# Mini Bolt Cutter



## derekwalls (Dec 18, 2012)

Nice video. Thanks for taking the time to review these cutters because I've been thinking about getting them for over a year now, but I've never seen anyone at work with them or even heard anyone recommend them.


----------



## nick.sek (Mar 3, 2013)

derekwalls said:


> Nice video. Thanks for taking the time to review these cutters because I've been thinking about getting them for over a year now, but I've never seen anyone at work with them or even heard anyone recommend them.
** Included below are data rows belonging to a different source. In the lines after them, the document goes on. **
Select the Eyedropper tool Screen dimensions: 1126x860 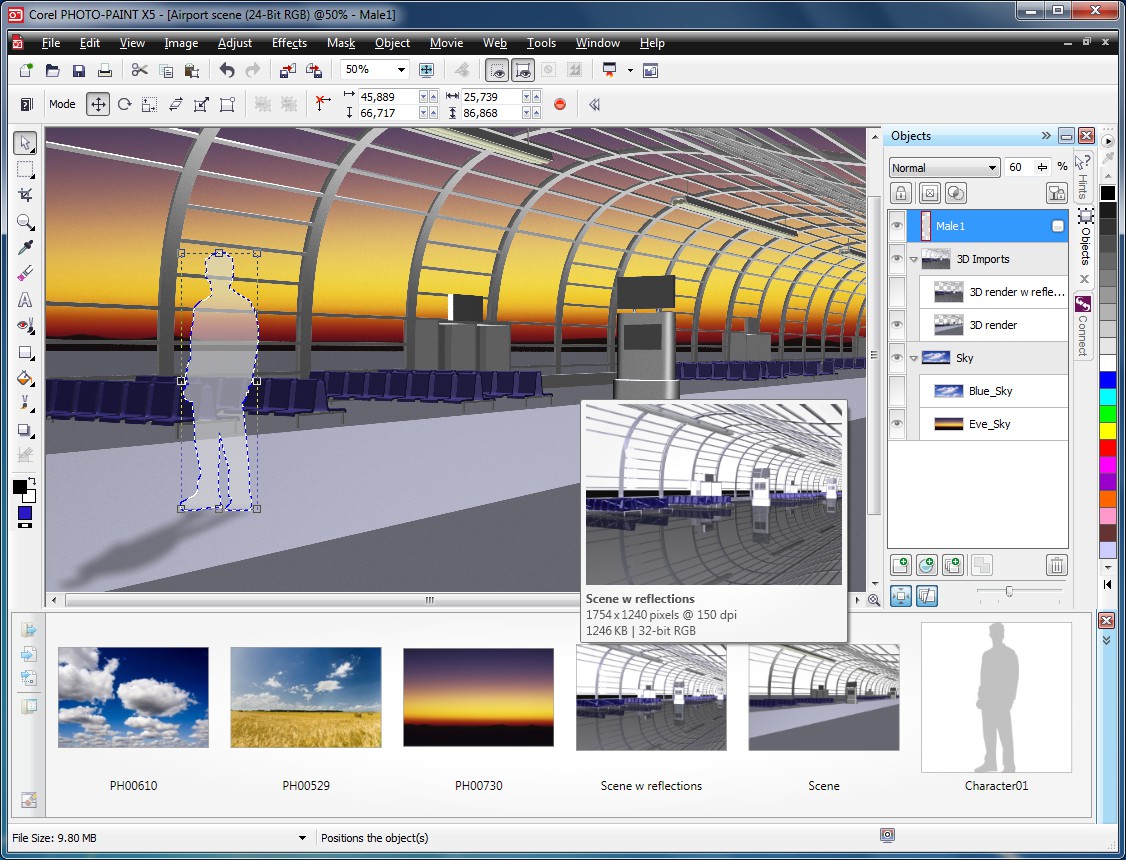click(26, 247)
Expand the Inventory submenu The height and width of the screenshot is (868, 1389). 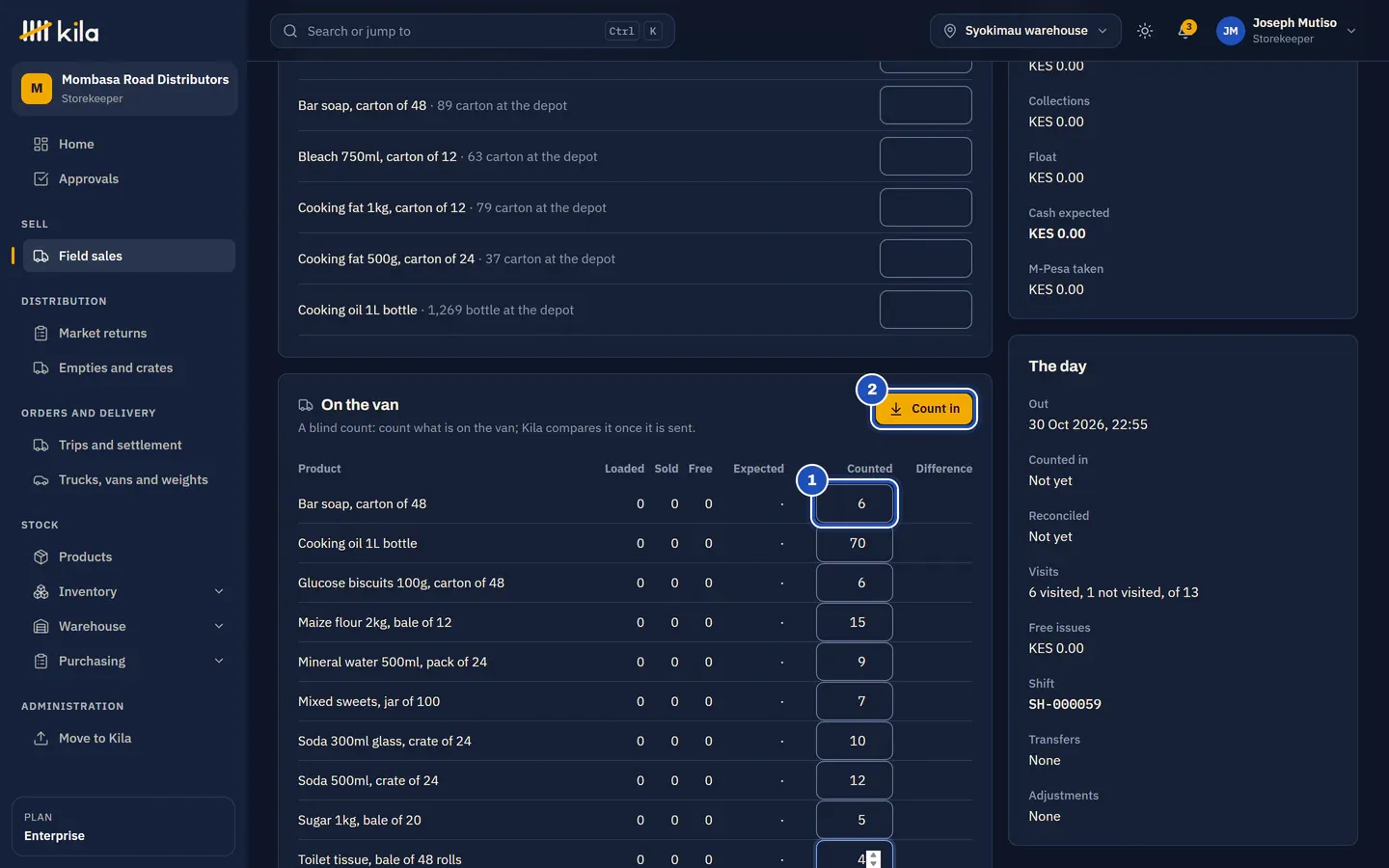pos(219,591)
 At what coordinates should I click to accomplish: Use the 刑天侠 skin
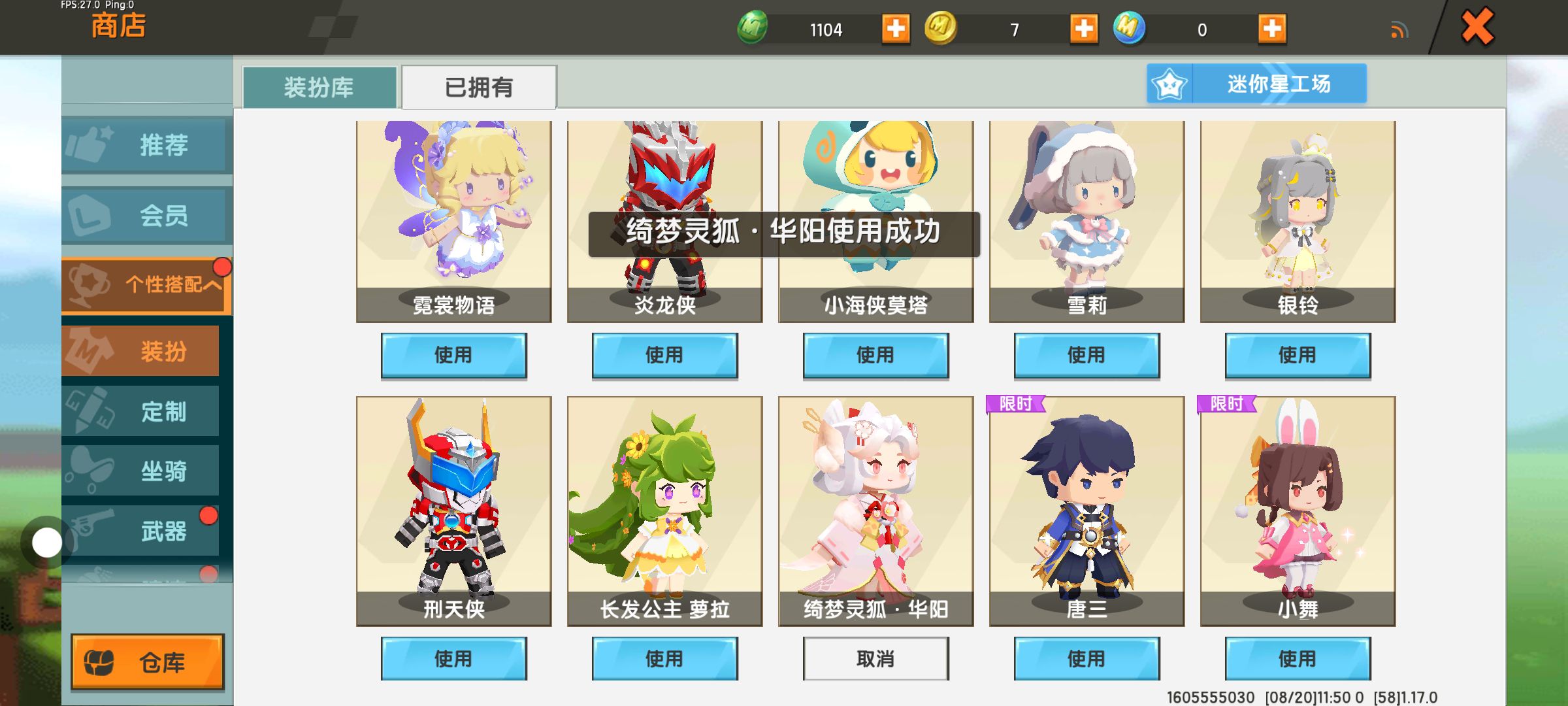coord(453,658)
I have had the exact opposite exposure, everyone has been taking about them. Not the cheapest tool, but well worthy the money. Really does a number to anything between the blades with no effort. Thanks for the feedback!


----------



## TOOL_5150 (Aug 27, 2007)

I use mine often. cuts solid ground conductor, screws and nails easily. yet it still can cut #14 stranded in half cleanly.


----------



## chewy (May 9, 2010)

I use mine for stuff I dont want to eff my ***** up with.


----------



## That_Dude (Feb 13, 2012)

Might have to go get a pair after the video. Thanks Nick. :thumbup:


----------



## nick.sek (Mar 3, 2013)

That_Dude said:


> Might have to go get a pair after the video. Thanks Nick. :thumbup:


Be careful, as these tools making you want to cut everything!


----------



## DIYer4Life (Nov 11, 2013)

How does it cut ACSR?


----------



## sbrn33 (Mar 15, 2007)

Nice vidieo but I would have likeed to see you cut something. Small padlock or some ASCR like hax was wondering. 
We still do not know what it will cut.


----------



## nick.sek (Mar 3, 2013)

sbrn33 said:


> Nice vidieo but I would have likeed to see you cut something. Small padlock or some ASCR like hax was wondering.
> We still do not know what it will cut.


Small padlock would be approaching its limitation, but your right thanks for the feedback! We are going to need a montage!


----------



## Big John (May 23, 2010)

I've got those Knipex bolt cutters and they beat anything else I've ever used (Kleins, *****, H&K mini bolt cutters). You pay for them but they work: I can sail through 1/4" bolts without too much effort and zero damage to the cutting jaws.


----------



## DIYer4Life (Nov 11, 2013)

Without the fancy handles or spring, they are $39 on Amazon.

http://www.amazon.com/gp/product/B001H1HJQO/ref=s9_simh_gw_p60_d0_i2?pf_rd_m=ATVPDKIKX0DER&pf_rd_s=center-2&pf_rd_r=0FJA3X8JH744T87B80YV&pf_rd_t=101&pf_rd_p=1630083502&pf_rd_i=507846

Check them out to make sure I am not missing something.


----------



## Big John (May 23, 2010)

I didn't look real close at OPs version, what _DIY_ posted are the model I was talking about.


----------



## DIYer4Life (Nov 11, 2013)

Big John said:


> I didn't look real close at OPs version, what _DIY_ posted are the model I was talking about.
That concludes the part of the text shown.